Le souffle comme repère vivant
Dans les cours, séances privées et ateliers de Letitia Rose, la respiration n’est pas utilisée pour contrôler le corps ou forcer un état. Elle sert plutôt de repère: un endroit où revenir quand l’expérience devient floue, rapide ou trop mentale.
Le souffle peut accompagner une pratique de yoga, une méditation, un mouvement somatique, une danse intuitive, un Yoga Nidra ou un moment d’intégration après un atelier. Parfois il est très simple: sentir l’expiration, poser une main sur le cœur ou le ventre, remarquer le contact du corps avec le sol.
Parler du système nerveux avec prudence
Le langage autour du système nerveux peut facilement devenir trop prometteur.
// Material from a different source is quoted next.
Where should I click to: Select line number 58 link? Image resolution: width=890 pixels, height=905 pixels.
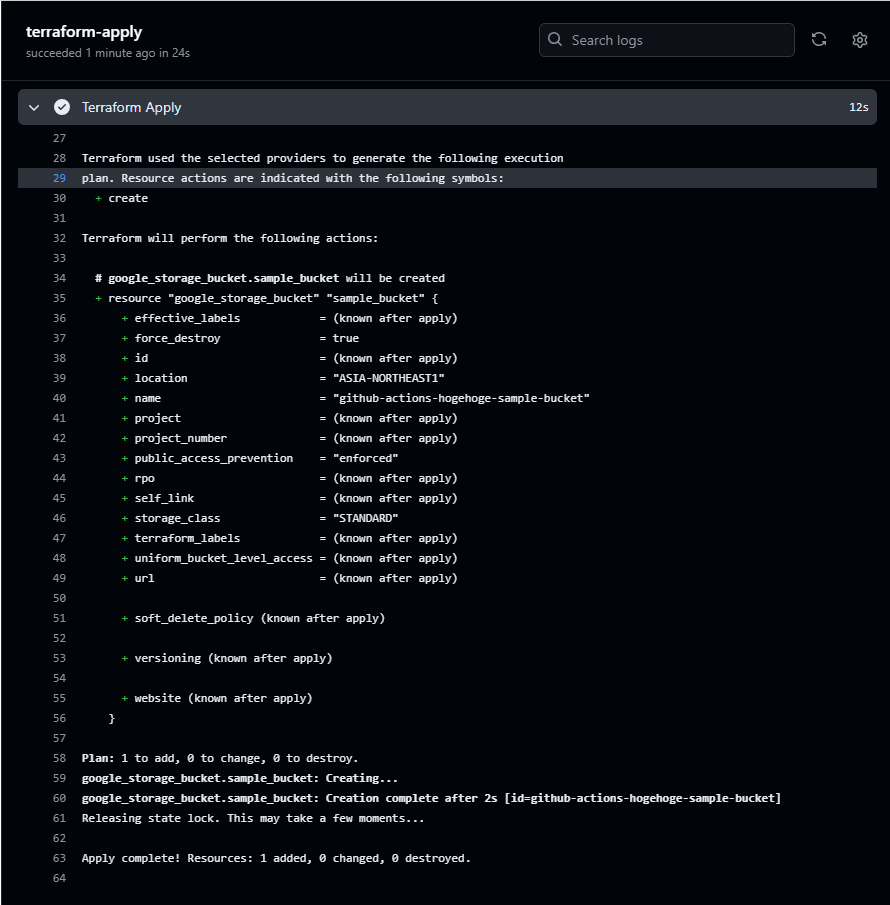(59, 758)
Ici, il reste volontairement sobre. La lenteur, le rythme, l’ancrage, la répétition et l’attention au corps peuvent soutenir une sensation de stabilité et de présence. Cela ne veut pas dire diagnostiquer, traiter ou promettre une transformation automatique.
Cette nuance est importante pour garder un cadre professionnel: la pratique peut être profonde sans devenir une promesse thérapeutique.
Exemples de repères simples
Un repère de respiration peut être une expiration un peu plus longue, une pause avant de répondre, un mouvement qui suit le souffle, ou quelques minutes pour sentir les appuis avant d’entrer dans la journée. La simplicité n’est pas un manque de profondeur. Souvent, elle rend la pratique plus durable.
Dans une séance privée, ces repères peuvent être adaptés à la personne. Dans un cours collectif, ils deviennent un langage commun qui aide chacun.e à pratiquer à son rythme.